As director of film programs at The JCC in Manhattan, my schedule is quite demanding. But recently, I have taken on another, even more demanding, more important position—I have become a father.
For millions of years, the role of the father was very clear: hunt and let the mother take care of the child. I am lucky enough to have been brought up in the post-feminist movement world, with women being active and equal parts of the workforce, and more than ever they’ve become hunters as well. This new world of redefined and constantly changing gender roles has created a confusing condition for women attempting to balance work and family life—but has also made things more complicated for men attempting to do the same thing.
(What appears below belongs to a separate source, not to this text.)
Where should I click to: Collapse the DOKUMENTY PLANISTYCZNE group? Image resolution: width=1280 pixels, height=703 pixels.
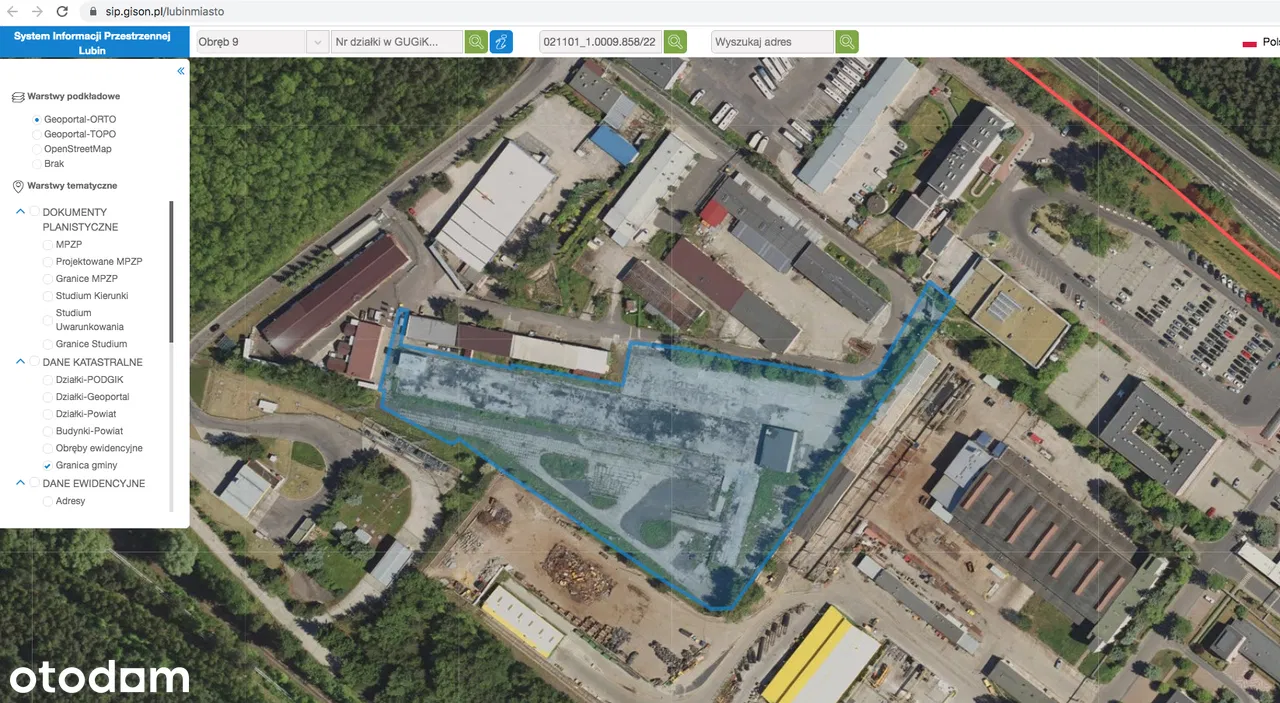point(20,212)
I am one of the few male programmers at the JCC and have always considered our work environment to be somewhat of the antithesis to Mad Men. It is true that at times I feel like an outsider, but ultimately, I am proud to be part of a modern, pluralistic, and equal opportunity society. The classic terms of parenthood have been tossed out the window, and we’ve made ways for single parents, same-sex parents, and other modern reconfigurations. So you can imagine why I was so surprised to find that when it came to parenting roles, we still live in an unequal society. Even in 2014 on the Upper West Side, one of the most progressive communities in the world, I find myself to be one of the few equally engaged fathers.
I first noticed it when I presented some film programs to the parents’ association at the JCC nursery school and only met mothers. I knew this demographic trend reached far beyond the JCC. But as I began to read mainstream parenting books, I was shocked to find a general attitude encouraging that fathers only being included in an active supporting role—as if the idea of fathers being equally involved isn’t an option. Parenting blogs were no better. It was tough to find truly modern dad advice and peers I could relate to.
When I began paternity leave, this divergence was brought into even sharper relief. The JCC is wonderful enough to give me a paternity leave equal to its maternity leave. But people I spoke to were baffled by the term. Some thought it was a joke. I myself was surprised to learn that most men do not get paternity leave of any kind. How can women ever be equal in the workplace if they have different leave packages? And how will men ever engage with their children equally when they don’t get the same access?
During my leave, I went to new parents groups and I was the only man there. When I walked the Upper West Side streets on a weekday, I rarely saw another father with child. Should fathers only be so on weekends? I think it is time we pursue our careers and be engaged parents—just like the strong women around us are trying to do on a daily basis.
The JCC likes to connect our pool to an old Jewish value. In the Talmud, it says that a father must teach his son to swim. (In fact, this is exactly why the JCC has a pool.) What I learn from this commandment is that even a thousand years ago—a time when the gender roles were much more specific—there was a Jewish value for fathers to be engaged with the upbringing of their children. So a thousand years later, I’m sure fathers can do a little more than just handle the sports.
As a fully engaged father, there are no roles in our home. I take on the same responsibilities as my working wife (apart from the one biological inability to produce breast milk). I’m not doing this because I am fighting for women's equality, or out of a need to reform our society. I am doing this because there is nothing more important to me than my son—and why would anyone want to take a back seat with their child?